How I’m Contributing

I have accepted an invitation to serve as a Collaborating Scientist at One Patient One Cure. My first task is this blog, but the collaboration runs deeper:

  1. Publishing the Science: I will be co-authoring articles that reframe precision medicine around immune and metabolic vulnerabilities, synthesising data that many reviews still overlook.

  2. Open-Source Pipelines: Through my Multiomics Academy in Pakistan, I will be releasing RNA-seq and miRNA-seq workflows so low-resource labs can profile tumours without million-dollar budgets.

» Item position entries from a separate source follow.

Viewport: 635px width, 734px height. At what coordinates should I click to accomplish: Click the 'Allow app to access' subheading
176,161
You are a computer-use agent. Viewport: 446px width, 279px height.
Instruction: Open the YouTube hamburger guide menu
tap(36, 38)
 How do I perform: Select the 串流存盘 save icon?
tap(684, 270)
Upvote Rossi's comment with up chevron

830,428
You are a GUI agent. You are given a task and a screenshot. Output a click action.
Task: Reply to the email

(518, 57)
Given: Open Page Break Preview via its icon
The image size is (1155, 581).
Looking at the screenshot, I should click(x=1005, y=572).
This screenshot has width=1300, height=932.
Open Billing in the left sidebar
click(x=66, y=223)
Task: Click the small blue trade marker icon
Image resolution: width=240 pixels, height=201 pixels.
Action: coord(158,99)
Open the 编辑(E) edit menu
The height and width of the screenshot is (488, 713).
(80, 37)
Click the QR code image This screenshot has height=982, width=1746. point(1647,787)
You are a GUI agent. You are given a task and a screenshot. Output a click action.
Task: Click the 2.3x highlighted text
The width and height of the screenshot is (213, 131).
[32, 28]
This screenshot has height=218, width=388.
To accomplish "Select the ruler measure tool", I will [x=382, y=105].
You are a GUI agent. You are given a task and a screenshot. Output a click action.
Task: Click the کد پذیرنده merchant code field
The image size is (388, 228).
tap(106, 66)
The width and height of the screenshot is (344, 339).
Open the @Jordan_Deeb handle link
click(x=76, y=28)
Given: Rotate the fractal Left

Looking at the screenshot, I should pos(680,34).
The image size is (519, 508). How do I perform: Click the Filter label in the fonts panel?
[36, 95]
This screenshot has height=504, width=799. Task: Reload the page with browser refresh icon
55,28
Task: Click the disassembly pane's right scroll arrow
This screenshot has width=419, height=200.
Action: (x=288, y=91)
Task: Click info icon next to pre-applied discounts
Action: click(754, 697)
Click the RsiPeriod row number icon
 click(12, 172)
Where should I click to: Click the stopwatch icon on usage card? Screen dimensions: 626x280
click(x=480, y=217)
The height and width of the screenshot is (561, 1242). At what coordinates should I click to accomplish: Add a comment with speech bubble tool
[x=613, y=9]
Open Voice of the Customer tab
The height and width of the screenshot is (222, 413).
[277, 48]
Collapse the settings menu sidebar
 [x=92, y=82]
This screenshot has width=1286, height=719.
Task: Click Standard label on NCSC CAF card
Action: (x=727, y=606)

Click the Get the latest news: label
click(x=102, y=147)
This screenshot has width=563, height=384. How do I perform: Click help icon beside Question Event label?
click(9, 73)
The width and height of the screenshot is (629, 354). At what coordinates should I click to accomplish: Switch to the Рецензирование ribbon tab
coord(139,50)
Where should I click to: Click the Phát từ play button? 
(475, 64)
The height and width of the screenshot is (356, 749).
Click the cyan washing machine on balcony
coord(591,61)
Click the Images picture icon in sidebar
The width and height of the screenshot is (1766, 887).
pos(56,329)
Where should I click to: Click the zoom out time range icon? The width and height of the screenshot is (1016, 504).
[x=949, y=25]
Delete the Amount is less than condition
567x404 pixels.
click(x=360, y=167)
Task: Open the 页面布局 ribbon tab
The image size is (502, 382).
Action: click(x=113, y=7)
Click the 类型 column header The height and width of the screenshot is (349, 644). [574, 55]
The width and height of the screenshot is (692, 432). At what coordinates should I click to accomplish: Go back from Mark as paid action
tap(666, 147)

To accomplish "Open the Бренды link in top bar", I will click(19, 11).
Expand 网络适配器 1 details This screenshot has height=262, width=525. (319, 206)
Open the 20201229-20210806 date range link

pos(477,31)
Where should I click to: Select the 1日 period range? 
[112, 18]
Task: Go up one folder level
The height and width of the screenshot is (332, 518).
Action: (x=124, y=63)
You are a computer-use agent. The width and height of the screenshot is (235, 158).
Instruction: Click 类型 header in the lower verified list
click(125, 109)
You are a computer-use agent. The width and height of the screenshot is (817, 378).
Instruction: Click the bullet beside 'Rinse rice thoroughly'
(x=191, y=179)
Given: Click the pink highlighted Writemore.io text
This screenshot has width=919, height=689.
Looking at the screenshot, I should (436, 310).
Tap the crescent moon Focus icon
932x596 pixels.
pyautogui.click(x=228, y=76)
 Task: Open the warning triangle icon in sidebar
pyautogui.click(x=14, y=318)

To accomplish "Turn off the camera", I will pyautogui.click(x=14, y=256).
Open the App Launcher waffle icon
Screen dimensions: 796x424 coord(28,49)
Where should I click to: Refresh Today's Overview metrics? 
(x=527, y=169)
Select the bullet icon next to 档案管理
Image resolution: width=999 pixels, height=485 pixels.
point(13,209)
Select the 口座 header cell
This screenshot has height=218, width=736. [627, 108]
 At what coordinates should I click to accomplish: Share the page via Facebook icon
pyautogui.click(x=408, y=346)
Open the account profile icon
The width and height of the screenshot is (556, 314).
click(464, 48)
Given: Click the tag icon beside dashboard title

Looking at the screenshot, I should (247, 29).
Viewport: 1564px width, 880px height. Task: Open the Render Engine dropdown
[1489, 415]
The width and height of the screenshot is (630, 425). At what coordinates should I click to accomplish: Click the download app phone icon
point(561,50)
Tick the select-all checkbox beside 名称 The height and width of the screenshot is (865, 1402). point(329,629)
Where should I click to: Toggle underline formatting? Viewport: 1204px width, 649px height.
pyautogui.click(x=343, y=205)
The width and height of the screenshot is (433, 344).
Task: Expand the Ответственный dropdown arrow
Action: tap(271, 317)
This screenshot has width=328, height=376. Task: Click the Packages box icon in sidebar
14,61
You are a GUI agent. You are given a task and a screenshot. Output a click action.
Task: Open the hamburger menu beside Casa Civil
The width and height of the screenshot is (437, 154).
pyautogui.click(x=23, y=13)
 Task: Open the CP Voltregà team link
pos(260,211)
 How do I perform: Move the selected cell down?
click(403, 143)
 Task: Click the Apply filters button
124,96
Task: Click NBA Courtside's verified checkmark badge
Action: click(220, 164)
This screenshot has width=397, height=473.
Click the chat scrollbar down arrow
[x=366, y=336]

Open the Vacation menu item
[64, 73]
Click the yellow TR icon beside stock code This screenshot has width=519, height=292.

  3. Quarterly “Bench-to-Blog” Stories: Translating dense literature into narratives that patients and policymakers can act on.

How You Can Accelerate Precision Medicine

  • Patients & Families: Enrol in sequencing programmes and share de-identified data; every genome fills a knowledge gap.

  • Clinicians: Advocate for comprehensive molecular testing in refractory or rare cases—coverage often follows demand.

  • Scientists: Share valuable data and raw files; open repositories cut years off discovery timelines.

  • Philanthropists: Support mission-driven groups like One Patient One Cure that funnel donations directly into patient-guided research pipelines.

Looking Ahead

Imagine a 2030 clinic visit where your sample is taken at 9 a.m., an AI overlays your genome onto 20 million prior cases by noon, and a therapy micro-dose schedule prints before dinner. The hardware, algorithms, and know-how largely exist; the missing ingredients are integration and equitable access. That is precisely the bridge One Patient One Cure is building, one genome, one dataset, one story at a time.

I joined because I never again want to tell a parent that “average” is the best we can do. Precision medicine is personal. It’s urgent. And with the right collective effort, it is inevitable.